“More” was definitively in store at the International Association of Chronic Fatigue Syndrome (IACFS) conference held in Fort Lauderdale, Florida, January 10-14. The conference—consisting of a two-day patient conference and a three-day professional conference—featured more presentations, greater convergence of scientific exploration and findings, broader international participation and more people in attendance, especially from the medical and research community.
The Patient Conference
The first day of the patient conference featured training on advocacy and leadership, and living with CFS. In the advocacy training, participants learned how to communicate with state and federal representatives as well as the media. The other sessions shared information particularly helpful to people newly diagnosed with CFS, including basics about technology, disability, employment and pain management.
The second day branched out to cover a variety of topics. CFS experts presented research and treatment updates. Leonard Jason, PhD, and physicians David Bell and Charles Lapp discussed a new case definition for pediatric CFS and answered questions about caring for a young person with the illness. There were also sessions on managing quality of life with CFS and/or fibromyalgia and multiple chemical sensitivities.
The Professional Conference
The professional conference consisted of presentations and workshops from CFS research teams worldwide and leading CFS clinicians. A record number of papers were submitted to the IACFS for presentation and the resulting sessions covered fatigue, sleep, clinical trials, pain, epidemiology, international research, brain function, behavioral health, pediatrics, gender aspects, viral and immune interactions, genetics/proteomics and new methods for evaluating fatigue.
Perhaps one of the most striking elements other than the sheer number of research presentations was the budding convergence of findings (see this month’s “From the Desk of Kim McCleary”) around brain function and traits, mitochondrial dysfunction and oxidative stress, molecular biomarkers, virology and epidemiology. As scientists and clinicians shared their work, many of the findings echoed similar themes.
For example, diverse studies using brain imaging and cognitive testing, exercise testing, genomic analysis, spinal fluid protein and cardio monitoring have all uncovered indications of oxidative stress and/or mitochondrial dysfunction in CFS. The mitochondria are involved in energy conversion at the cellular level. Oxidative stress is a form of cellular damage that can impede the cell’s function and even lead to cell death. While not necessarily indicative of a direct cause of CFS, these findings shed light on one way CFS might be affecting the body and its ability to convert energy.
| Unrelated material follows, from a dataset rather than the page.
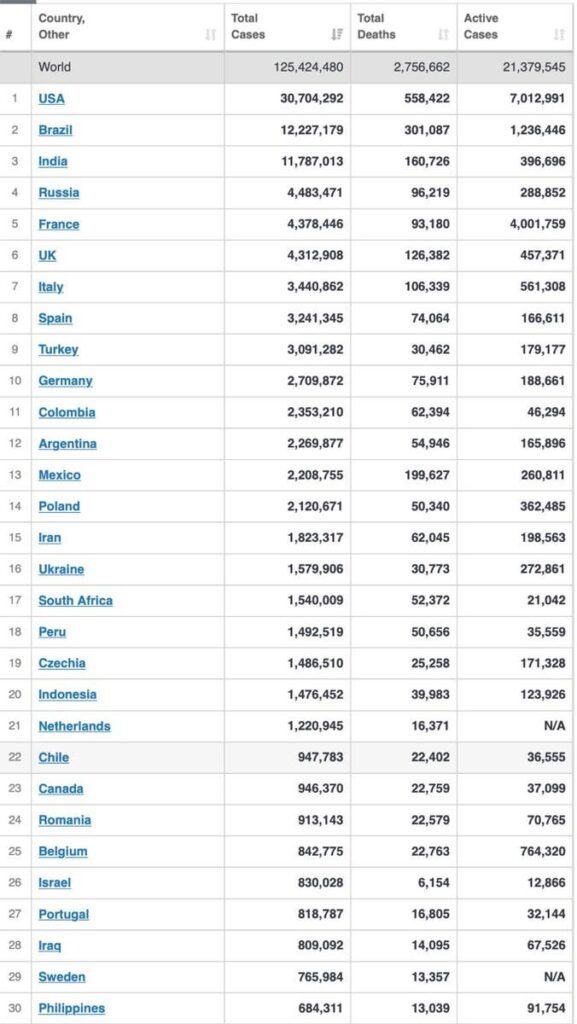This screenshot has width=577, height=1024.
Task: Open the Mexico country link
Action: click(59, 475)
Major talks during the three days of back-to-back presentations included the latest research providing more evidence that cognitive processing differs in CFS patients compared to controls, data on distinctive chemical and molecular differences in CFS, the role of specific viral agents in the illness and confirmation that differences in gene expression exist in CFS patients and from one subgroup of patients to another
Overall, an impressive quantity and scope of information was presented—a testament to the widespread international participation at this event. And with 221 medical and research professionals and 169 CFS patients and family members in one room, future support and collaboration is bound to emerge. As always, we’ll keep you posted.